Dr. Vasan is an Otolaryngologist—Head and Neck Surgeon in Oklahoma City at the University of Oklahoma Health Sciences Center (OUHSC). He was born and raised in New Zealand where he attended medical school and completed Residency. He is a Fellow of the Royal Australasian College of Surgeons. Dr. Vasan moved to Oklahoma City in 2002 where he completed a 2-year Head and Neck Fellowship at the OUHSC. He specializes in treating benign and malignant disease within the Head and Neck as well as General ENT disorders.
Dr. Vasan is the only physician in the state performing Head &Neck Robotic surgery and is active in the field of medical device innovation. Dr. Vasan is the Residency Program Director for the Department of Otorhinolaryngology.
Dr. Jennifer Rodney is a third year resident in the University of Oklahoma Department of Otorhinolaryngology. She is originally from Saint Petersburg, Florida. She completed her undergraduate training at The University of South Florida, double majoring in voice performance and biomedical science, with a minor in Spanish Language. She completed medical school at The University of Florida and moved to Oklahoma for residency training. She is a professional classical singer and has performed throughout the Southeast and in Europe prior to medical school.
She plans to combine her two passions by completing a fellowship in laryngology after her residency training. Her scholarly interests include robotic microlaryngeal surgery, care of the professional voice, and both benign and malignant vocal fold disorders.
Marina Medical Inc. (Sunrise, FL) provided assistance in engineering and production of the MOR system.
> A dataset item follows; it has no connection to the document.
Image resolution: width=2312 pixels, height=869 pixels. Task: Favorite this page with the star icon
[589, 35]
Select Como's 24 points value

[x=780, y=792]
Intuitive Surgical Incorporated provided grant funding for this investigation. Intuitive Surgical has awarded $5000 for travel purposes for both authors to present research related to the MOR retractor. Intuitive Surgical Inc. did not have a role in the design, collection, analysis or interpretation of data.
This manuscript was presented at the Triological Society Combined Sections in Coronado Island, California, USA, 22–24 January 2015.
Nilesh Vasan, is the inventor of the retractor described in this case report with an International Patent application for the device filed in 2013 through the University of Oklahoma.
Jennifer Rodney does not have any conflicts of interest to disclose.
Consent to publish
Written consent to publish has been obtained from the participant to report individual patient data. The written consent is available for review by the Editor-in-Chief of this journal.
All procedures performed in studies involving human participants were in accordance with the ethical standards of the institutional and/or national research committee and with the 1964 Helsinki declaration and its later amendments or comparable ethical standards. This article does not contain any studies with animals performed by any of the authors.
This case report did not require financial support. The authors have a clinical research grant from Intuitive Surgical, Inc. to continue to perform and present research using the MOR system.
Informed consent was obtained from all individual participants included in the study. Additional informed consent was obtained from the participant for whom identifying information is included in this article.